Lillian was a tax resister, and she and George attempted to live frugally in order to keep below taxable income rates. From 1971 to 1987 the Willoughbys lived communally with others in West Philadelphia (Pennsylvania), in an effort to share resources, learn and teach nonviolence skills, and work together for the good of their neighborhood. This was part of the Movement for a New Society, which established various such houses for similar purposes. This interest in nonviolence training took George and Lillian to India, Sri Lanka, Thailand and other countries many times over the last few decades of their lives (at times George went alone for long periods). Both kept journals and wrote many letters about their experiences, so that this period is well documented. In 1981, George helped to establish Peace Brigades International. He was also a co-founder of the Muste Institute's International Nonviolence Training Fund. George was given the Jamnalal Bajaj International Award for Promoting Gandhism in 2002; there was a recommendation for Lillian to receive it in 2008. At the time of his death George was planning another visit to India for the dedication of a fund in Lillian's name.

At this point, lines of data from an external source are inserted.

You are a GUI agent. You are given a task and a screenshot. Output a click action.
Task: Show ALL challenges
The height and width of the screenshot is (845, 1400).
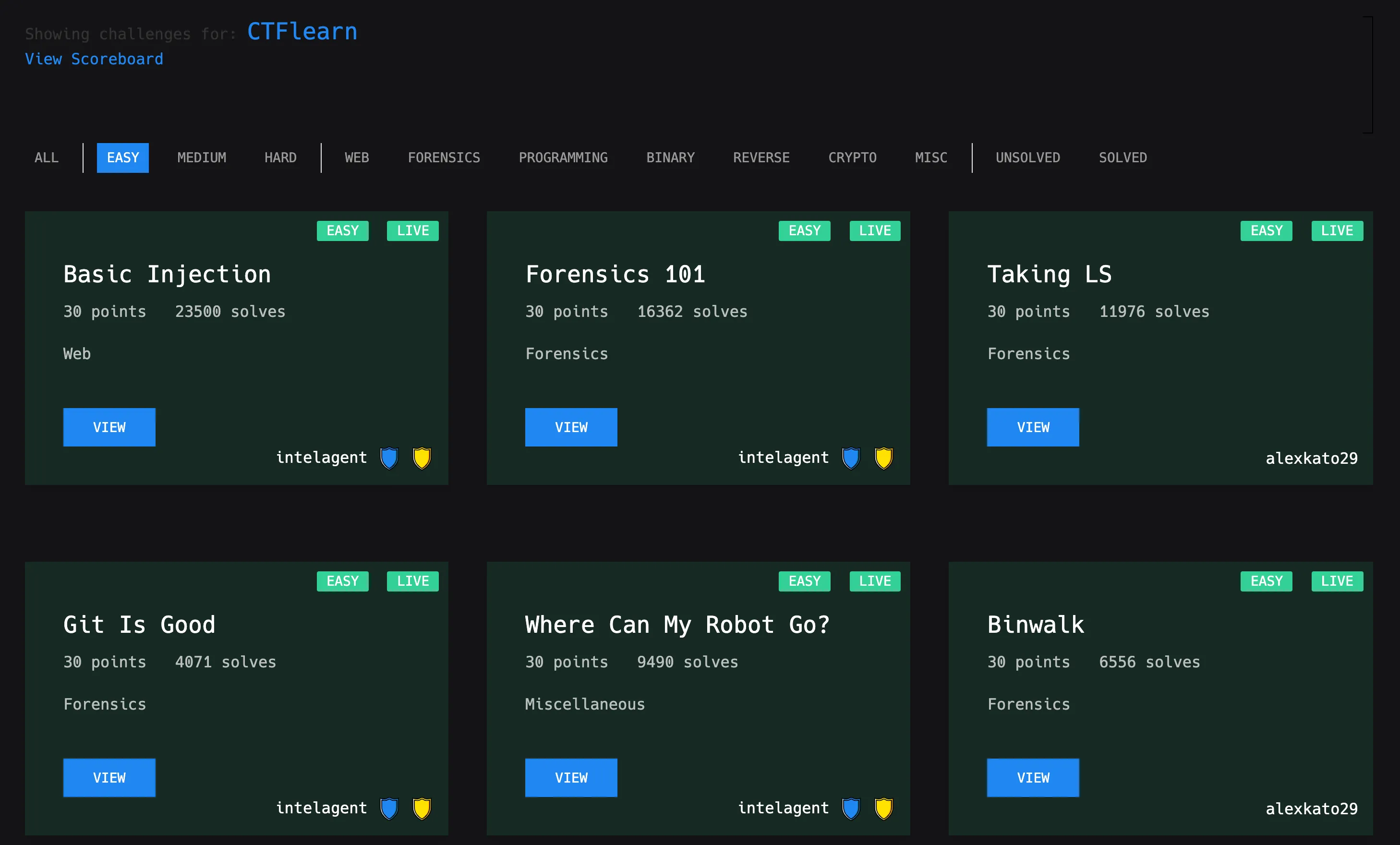pos(47,157)
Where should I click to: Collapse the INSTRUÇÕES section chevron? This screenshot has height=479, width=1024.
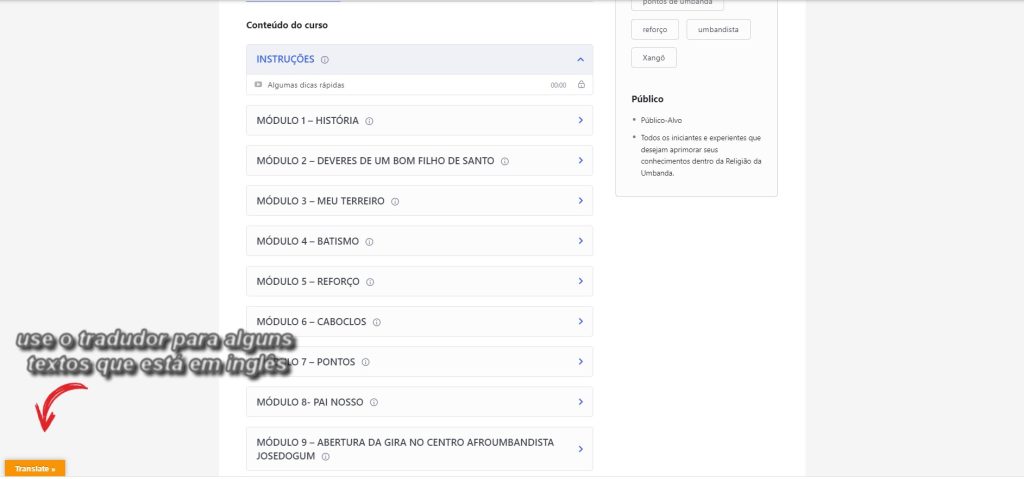click(580, 60)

When the U.S. declared war on Iraq after the terrorist attacks of September 11, 2001, Lillian became fearlessly outspoken for peace. In 2003, she and other demonstrators had their heads shaved outside the Liberty Bell in Philadelphia; their intention was to send the shorn hair to senators from Pennsylvania and New Jersey to express their opposition to the war. In 2004, Lillian and other activists spent seven days in the federal detention center in Philadelphia for blocking the entrance to the Federal Building in a protest against the Iraq war. They chose jail over $250 fines. In a statement read in court, she summed up her philosophy: "I am approaching my 90th year… I had high hopes of leaving this earth confident that the people on it knew more about nonviolence and conflict resolution.… Even after 9/11 we had a window of opportunity to do just that. By working with the United Nations and the World Court we could have helped build a stronger world community, a community of fairness and justice for all, where compassion, understanding, forgiveness, imagination, sharing and courage are valued and practiced." In 2006, Lillian and other members of the Granny Peace Brigade were charged with defiant trespass for refusing to leave a Center City (Philadelphia) military recruiting station after trying to enlist to serve in Iraq. A judge dismissed the charges.
George and Lillian became deeply involved in land trust issues, particularly after purchasing a home in Deptford, New Jersey. They helped to establish(?) and lived on the Old Pine Farm Land Trust, part of the New Jersey Green Acres program.
Lillian Willoughby died on January 15, 2009. George Willoughby died on January 5th, 2010.